■ **Text excerpt**:

------------------------------------------------------------

23 April 2001 (The Business Times)
CRM: a form of disruptive technology
Singapore's CRM
application software market is expected
to cross US$79m by 2004, from US$26m last
year, growing 32% a year between now and
then
By Andrew Wee
SINGAPORE leads
East Asian countries in adopting CRM (customer
relationship management) solutions and
will see a dramatic jump in companies
embracing CRM.
'In East Asia, Singapore
is a little ahead of Hongkong in terms
of CRM adoption,' Dick MacDonald, Hongkong-based
managing partner for CRM practice at PricewaterhouseCoopers
(PwC), told BizIT. 'There's a lot of competition
being spurred in Singapore's telecom and
financial services' sectors. World brands
like Singapore Airlines are very concerned
about continuing to evolve their brand
and keep ahead of the competition.'
PwC's East Asia
practice covers Singapore, Malaysia, Thailand,
Indonesia, Hongkong, China, Taiwan, and
the Philippines. The key driver for this
trend here is due to the availability
of options or alternative service providers.

------------------------------------------------------------

■ **Data section**:
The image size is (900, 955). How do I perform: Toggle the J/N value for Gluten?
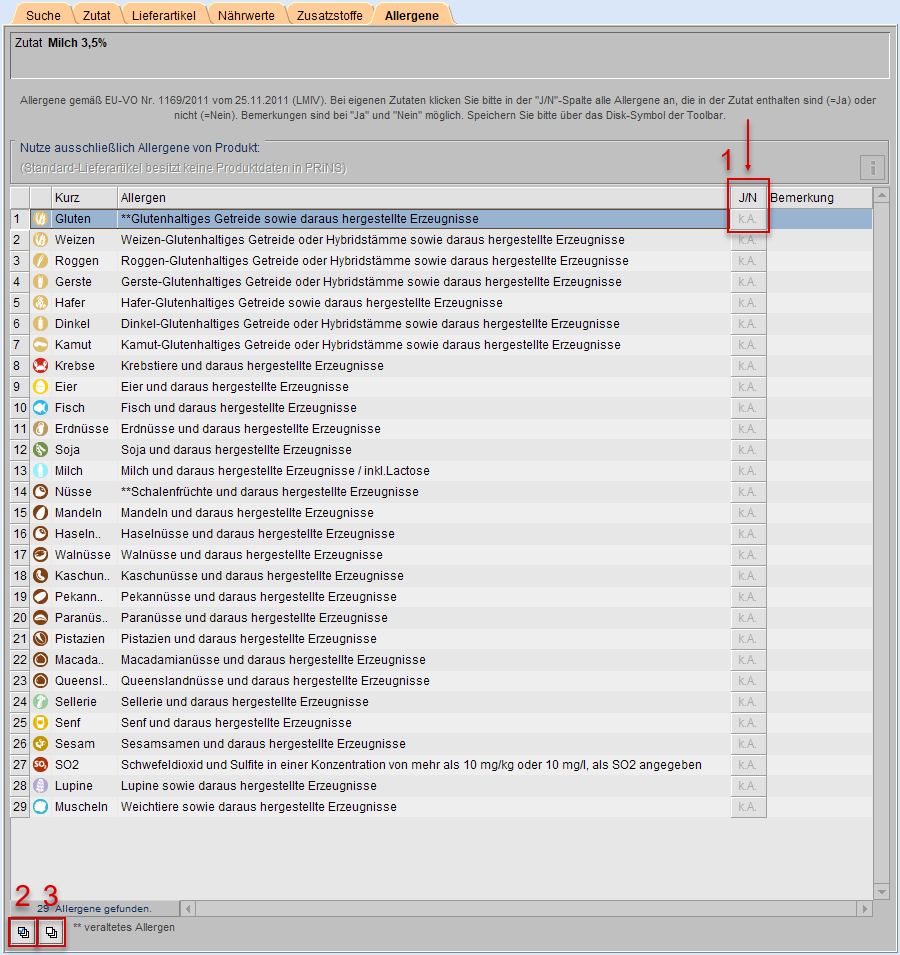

------------------------------------------------------------

■ **Given exercise**: In the CRM article, what amount is Singapore's CRM application software market expected to exceed by 2004? Please rely only on the CRM article, not the data.

■ **Output for this task**: US$79m